There are a few potential options for resolution:

  1. Size repairkit scroll page size according to the big-document node constraints. This will slow down all sweepers in theory, but it shouldn't be an issue as it only affects the work done on products harvested since the last sweepers run. Near-zero implementation effort/time.

  2. Incorporate dynamic page sizing into the retry backoff. This would improve resilience, but introduces some potential for future confusion when a dev thinks that 10k-size pages are being requested but it's dynamically adjusting that under the hood and chaining them together. This shouldn't be a first-resort imho.

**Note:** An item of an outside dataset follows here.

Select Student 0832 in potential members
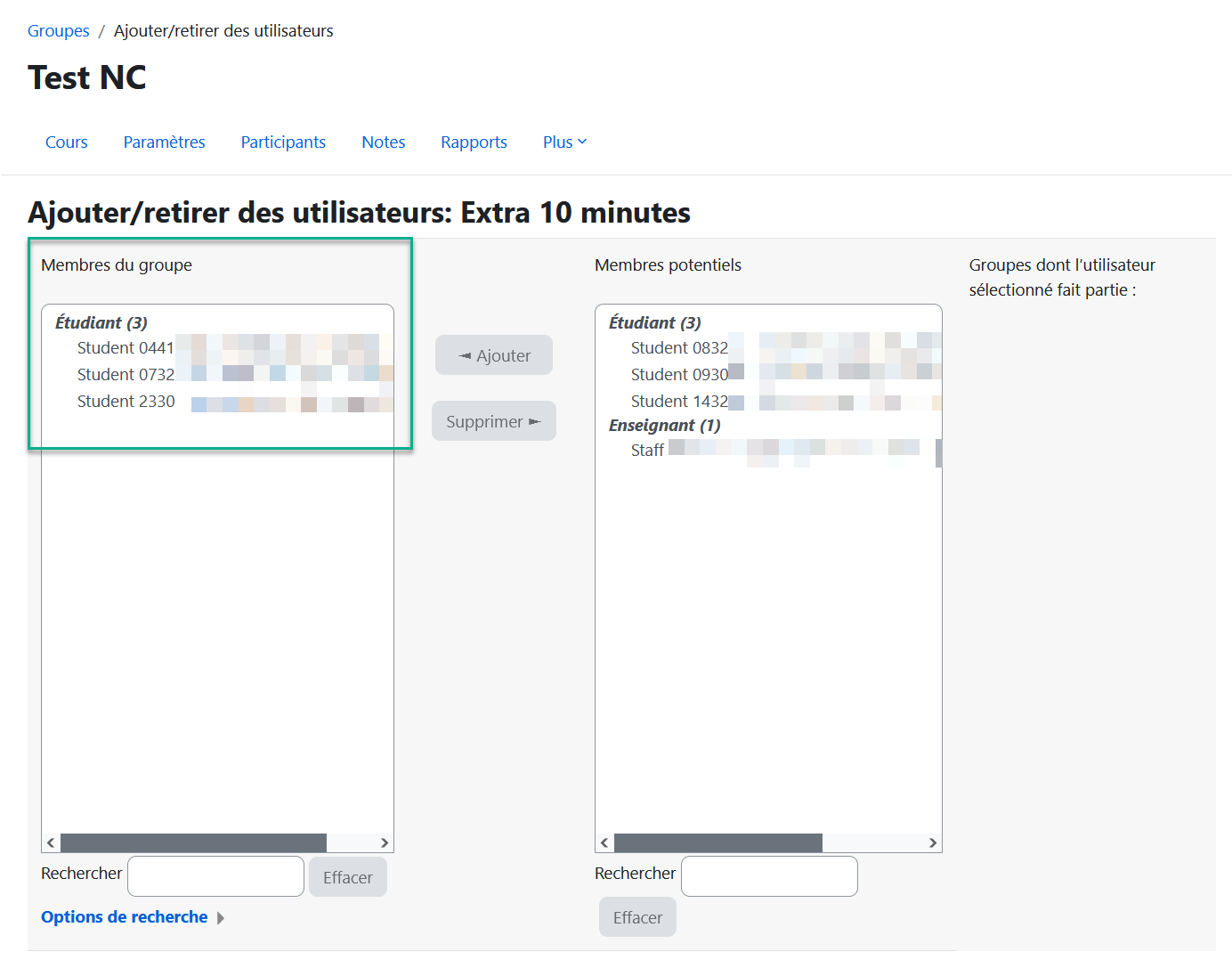679,348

  3. add MAX_FULL_DOC_REQUEST_COUNT or similar as an env var or CLI argument, which would (if present) constrain the page size for relevant sweepers. It would allow for more targeted constraint than the first option, but would add a little complexity and require a little dev effort to do cleanly, which I think might not be justified by the theoretical benefit over the first option.

I'll implement option 1 after testing properly against GEO and ATM, and we can re-visit later if additional flexibility is needed.

alexdunnjpl commented 9 months ago

@sjoshi-jpl initial run of the sweepers against a 2M-product database should be on the order of 4hrs, says my napkin, so expect a period of container execution timeout failures. They should resolve by tomorrow or the next day, though.